Pero si hay un punto clave que distingue a El etnógrafo del resto de los documentales de su tiempo es aquella lograda capacidad de hacernos transitar, casi imperceptiblemente, el fino límite que bordea el documental y la ficción. Tal es la intención buscada por el propio Ulises Rosell, quien destaca que cuanto más se va borrando ese límite entre ambos territorios, mayor es su interés por instalar una narración.
Desde los primeros planos del film podemos ingresar en la plena expresividad de los rostros de los personajes, sobre los que se surcan tanto las historias de vida como las marcas de un clima acechado por el calor del sol, el viento y las sequías. En contraste con esto, los planos abiertos y generales –que remarcan la grandiosidad del monte de Lapacho Mocho– se abren a nuevos sentidos remitiéndonos a otra concepción sensorio-perceptual de contacto entre hombre y naturaleza que la colonización europea intentó eliminar.
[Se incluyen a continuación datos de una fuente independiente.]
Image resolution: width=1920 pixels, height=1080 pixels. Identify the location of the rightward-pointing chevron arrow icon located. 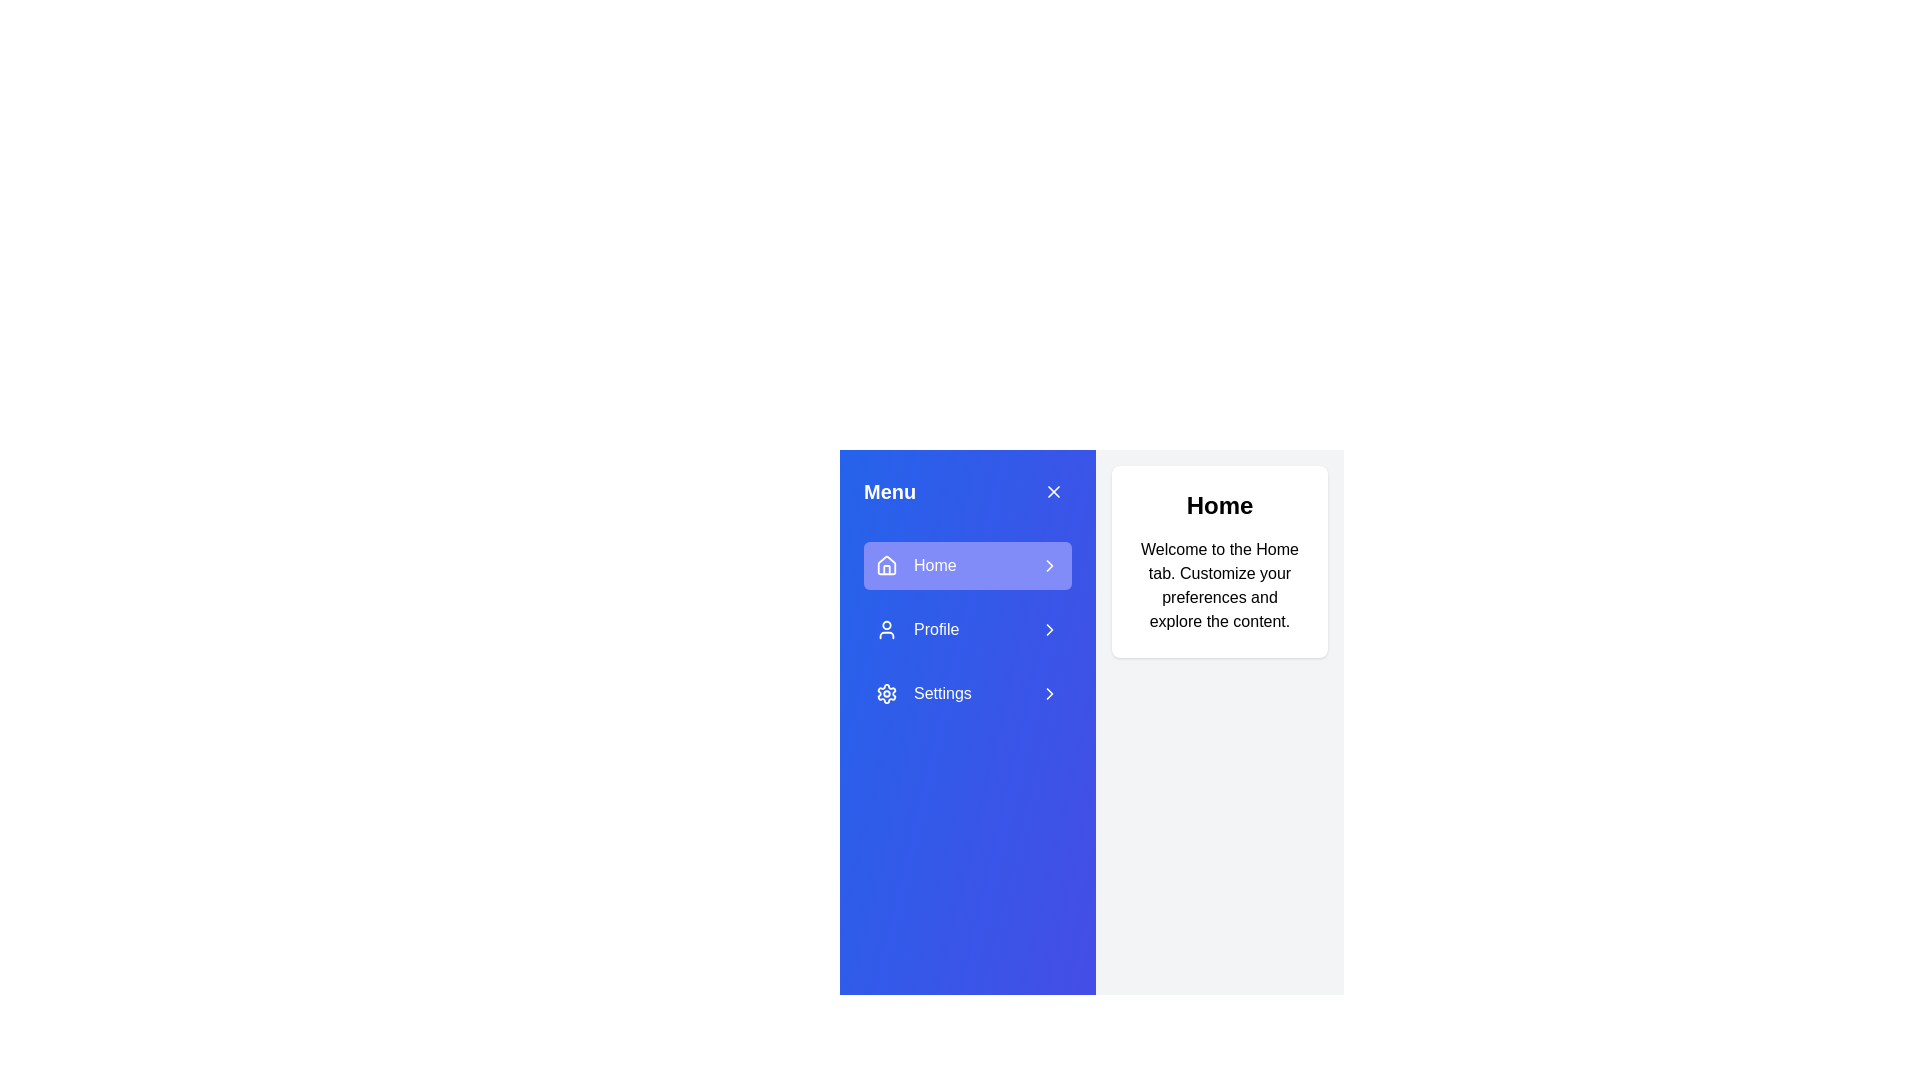
(1049, 566).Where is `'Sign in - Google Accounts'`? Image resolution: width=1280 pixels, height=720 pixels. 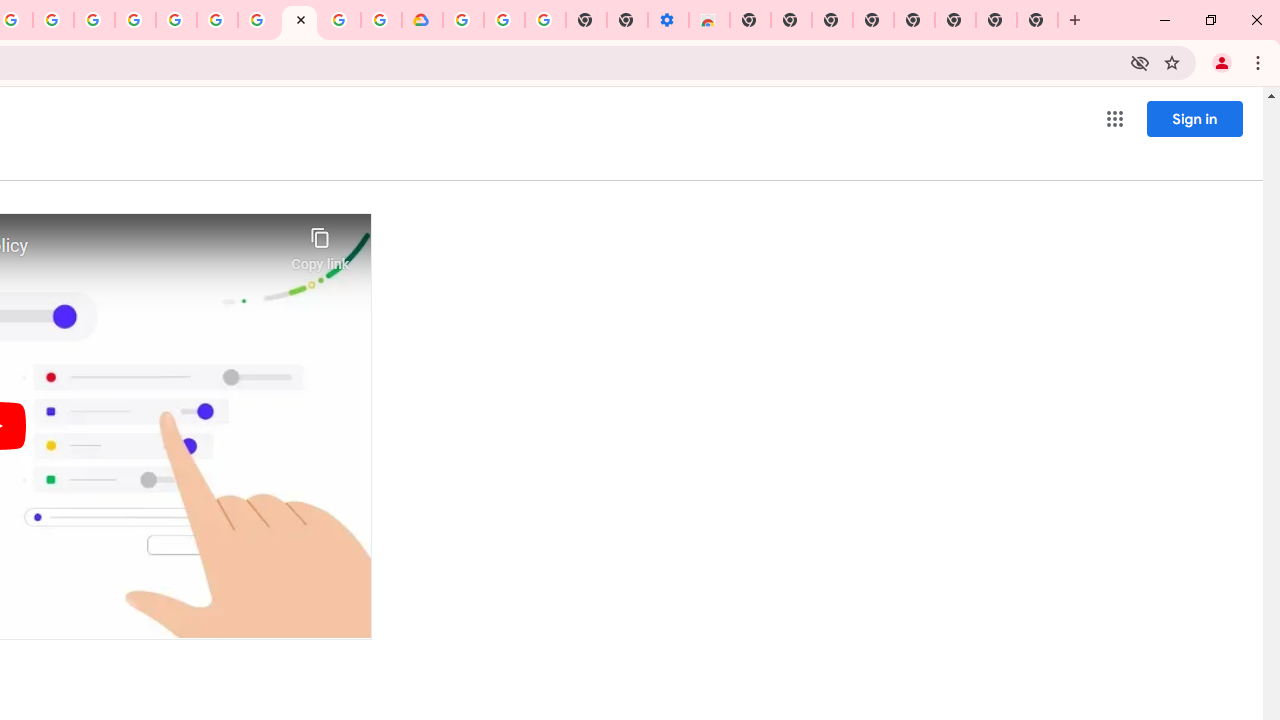 'Sign in - Google Accounts' is located at coordinates (462, 20).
Sin embargo, la configuración espacio-temporal del monte chaqueño que se plasma en el film queda problematizada ante el límite territorial impuesto por las rutas, los alambrados y las tierras al otro lado del río.
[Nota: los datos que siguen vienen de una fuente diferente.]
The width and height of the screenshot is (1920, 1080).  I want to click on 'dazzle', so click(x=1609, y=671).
El lente de la cámara de Ulises Rosell permanece cerca de sus protagonistas, casi sin apartarse de ellos. La cámara, que parecería estar en algún punto invisible en el espacio (mucho antes de que sea instalada la narración) parecería no estar allí. Desde un lugar aparentemente oculto para los personajes, la cámara es testigo de conversaciones íntimas, donde tanto los adultos como los niños se mueven en su entorno con total naturalidad sin mirarla.
Lejos de buscar un documentalismo militante que caiga en la explícita denuncia social, el punto más interesante es que en El etnógrafo la tensión entre arte y política se resuelve a través del gran atractivo e impacto visual de las imágenes que, sin caer en un esteticismo, tienen una fuerte impronta pictórica. Esa misma pregnancia de sentido no verbal hace que nos sintamos capturados por el film. Y es allí donde se abre un nuevo mundo: no necesariamente en las palabras de las conversaciones casi susurradas en wichí, sino en los silencios que se cuelan entre medio, en los gestos casi imperceptibles, en la espera de la vida en el monte y en los pequeños detalles que hacen bella a la vida cotidiana (ya sea en un paseo de compras en familia o en un baño en el río por la tarde).
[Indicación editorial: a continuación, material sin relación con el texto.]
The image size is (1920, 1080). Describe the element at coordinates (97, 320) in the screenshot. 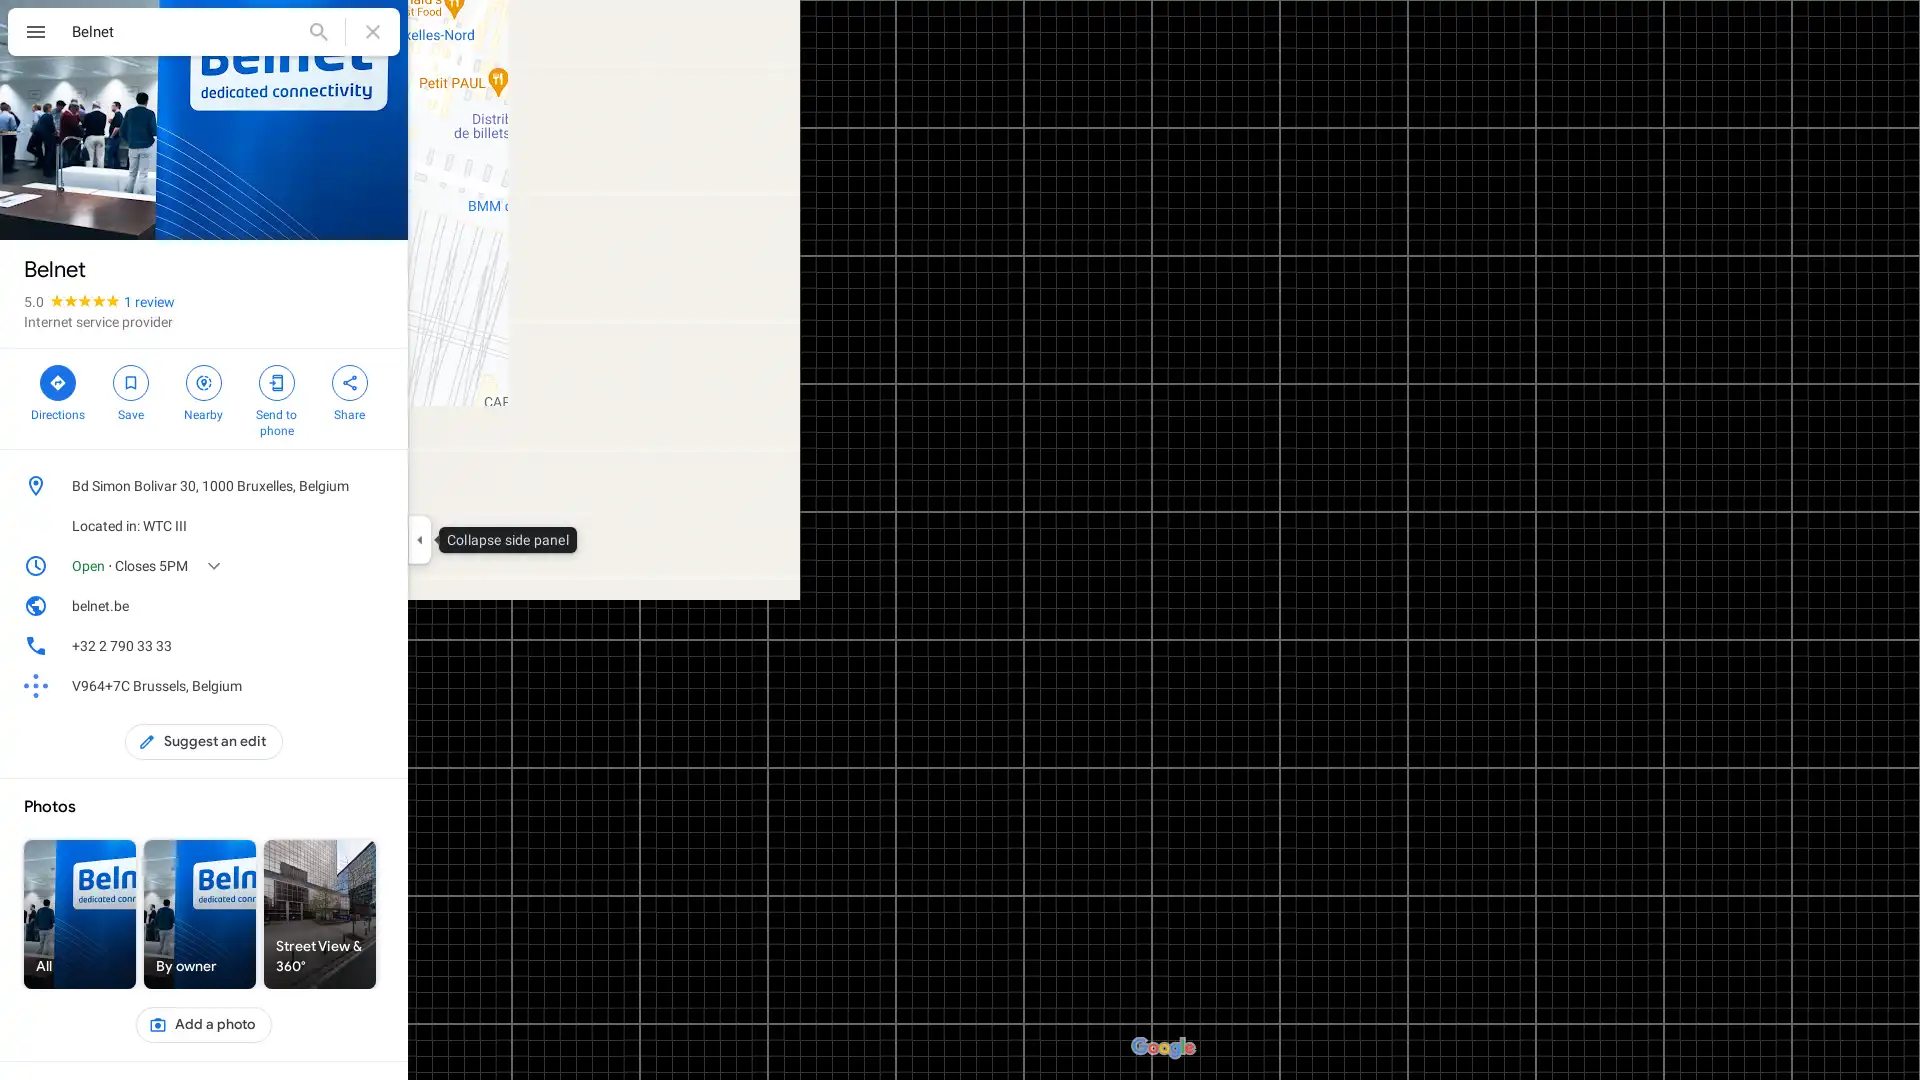

I see `Internet service provider` at that location.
Sin caer en un exceso de dramatismo ni en el golpe bajo, en la casi hora y media que dura El etnógrafo, el final nos deja un mensaje esperanzador: el futuro de la comunidad de Lapacho Mocho está en manos de los niños. En aquellos pequeños seres despreocupados y sin preconceptos que, llenando de felicidad la pantalla, corren hacia un fuera de campo mientras a sus espaldas la cámara sigue sus pasos.
Luciana Caresani
Ficha técnica
Dirección y guión: Ulises Rosell. Producción: Fortunato Films. Fotografía: Guido de Paula. Edición: Andrés Tambornino. Sonido: Francisco Seoane. Música: James Blackshaw. Intérpretes: John Palmer, Basilia Pérez “Tojweya”, José Fabián Ruiz “Qa’tu” y vecinos de Tartagal. Duración: 86 minutos. Origen: Argentina. Año: 2012.